## Task details
Give the lines of the material verbatim, from the first line to the line with "097.117.8181 (20, 1416)", including both.

[The input Boundary: Start]

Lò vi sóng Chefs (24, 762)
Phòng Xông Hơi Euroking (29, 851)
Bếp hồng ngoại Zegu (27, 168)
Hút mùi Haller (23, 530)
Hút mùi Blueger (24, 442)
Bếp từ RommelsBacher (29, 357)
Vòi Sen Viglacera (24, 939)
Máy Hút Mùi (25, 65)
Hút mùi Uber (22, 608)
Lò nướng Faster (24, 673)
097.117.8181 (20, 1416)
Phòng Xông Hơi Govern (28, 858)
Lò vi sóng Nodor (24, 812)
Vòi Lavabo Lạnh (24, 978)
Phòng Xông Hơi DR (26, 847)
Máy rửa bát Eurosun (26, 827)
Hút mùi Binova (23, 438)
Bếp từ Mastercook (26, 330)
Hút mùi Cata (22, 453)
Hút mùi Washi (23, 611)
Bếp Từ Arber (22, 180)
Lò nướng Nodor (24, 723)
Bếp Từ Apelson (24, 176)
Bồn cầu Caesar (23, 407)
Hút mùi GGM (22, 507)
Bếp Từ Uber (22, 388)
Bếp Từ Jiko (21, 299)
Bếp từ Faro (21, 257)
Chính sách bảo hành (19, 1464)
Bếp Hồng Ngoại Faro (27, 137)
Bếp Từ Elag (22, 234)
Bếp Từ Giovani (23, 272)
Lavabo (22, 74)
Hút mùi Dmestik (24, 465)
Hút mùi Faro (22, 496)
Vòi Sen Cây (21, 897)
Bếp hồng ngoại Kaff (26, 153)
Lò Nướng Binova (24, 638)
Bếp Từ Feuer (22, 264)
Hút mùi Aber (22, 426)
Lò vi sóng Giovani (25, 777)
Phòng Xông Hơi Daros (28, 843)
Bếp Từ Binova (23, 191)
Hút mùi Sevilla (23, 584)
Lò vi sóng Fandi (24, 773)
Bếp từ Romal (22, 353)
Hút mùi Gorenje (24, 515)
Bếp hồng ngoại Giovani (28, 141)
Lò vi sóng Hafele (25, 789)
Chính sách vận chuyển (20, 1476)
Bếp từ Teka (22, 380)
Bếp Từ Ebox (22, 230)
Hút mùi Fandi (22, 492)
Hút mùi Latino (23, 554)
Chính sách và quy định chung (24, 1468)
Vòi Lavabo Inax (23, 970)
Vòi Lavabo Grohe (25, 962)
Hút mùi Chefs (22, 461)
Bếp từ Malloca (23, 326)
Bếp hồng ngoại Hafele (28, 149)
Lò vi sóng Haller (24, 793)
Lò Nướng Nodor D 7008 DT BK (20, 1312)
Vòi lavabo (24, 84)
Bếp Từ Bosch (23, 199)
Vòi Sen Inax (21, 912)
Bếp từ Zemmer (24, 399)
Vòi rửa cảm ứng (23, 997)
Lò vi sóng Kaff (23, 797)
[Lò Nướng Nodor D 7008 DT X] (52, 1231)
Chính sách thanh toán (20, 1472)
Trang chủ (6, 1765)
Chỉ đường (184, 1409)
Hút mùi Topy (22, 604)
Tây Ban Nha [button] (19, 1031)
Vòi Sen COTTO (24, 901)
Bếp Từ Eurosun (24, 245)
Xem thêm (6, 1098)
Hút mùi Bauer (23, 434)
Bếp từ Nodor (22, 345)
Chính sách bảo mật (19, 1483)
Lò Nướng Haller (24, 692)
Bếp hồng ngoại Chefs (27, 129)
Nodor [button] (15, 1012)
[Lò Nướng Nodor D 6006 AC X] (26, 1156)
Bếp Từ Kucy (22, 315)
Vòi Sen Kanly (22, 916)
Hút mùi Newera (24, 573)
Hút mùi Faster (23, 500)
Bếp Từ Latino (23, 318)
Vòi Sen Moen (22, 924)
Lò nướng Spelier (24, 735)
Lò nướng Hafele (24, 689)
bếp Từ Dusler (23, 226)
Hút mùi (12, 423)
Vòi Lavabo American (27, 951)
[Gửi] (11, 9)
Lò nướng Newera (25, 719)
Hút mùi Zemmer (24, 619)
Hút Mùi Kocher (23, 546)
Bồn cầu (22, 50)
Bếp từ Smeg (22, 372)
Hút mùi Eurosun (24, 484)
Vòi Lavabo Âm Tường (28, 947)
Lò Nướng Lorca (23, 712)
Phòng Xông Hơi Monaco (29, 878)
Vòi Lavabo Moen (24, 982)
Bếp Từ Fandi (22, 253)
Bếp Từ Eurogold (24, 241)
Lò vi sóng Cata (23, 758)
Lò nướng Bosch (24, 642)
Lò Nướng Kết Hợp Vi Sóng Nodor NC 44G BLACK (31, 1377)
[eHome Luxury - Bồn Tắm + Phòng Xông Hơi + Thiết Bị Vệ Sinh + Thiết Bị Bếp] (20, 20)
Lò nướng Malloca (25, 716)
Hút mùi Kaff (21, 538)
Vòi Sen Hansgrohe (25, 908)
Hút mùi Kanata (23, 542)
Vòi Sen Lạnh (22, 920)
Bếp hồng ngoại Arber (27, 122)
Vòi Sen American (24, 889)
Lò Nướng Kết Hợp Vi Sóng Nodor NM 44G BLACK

[The input Boundary: End]

## Answer to this exercise
Lò vi sóng Chefs (24, 762)
Phòng Xông Hơi Euroking (29, 851)
Bếp hồng ngoại Zegu (27, 168)
Hút mùi Haller (23, 530)
Hút mùi Blueger (24, 442)
Bếp từ RommelsBacher (29, 357)
Vòi Sen Viglacera (24, 939)
Máy Hút Mùi (25, 65)
Hút mùi Uber (22, 608)
Lò nướng Faster (24, 673)
097.117.8181 (20, 1416)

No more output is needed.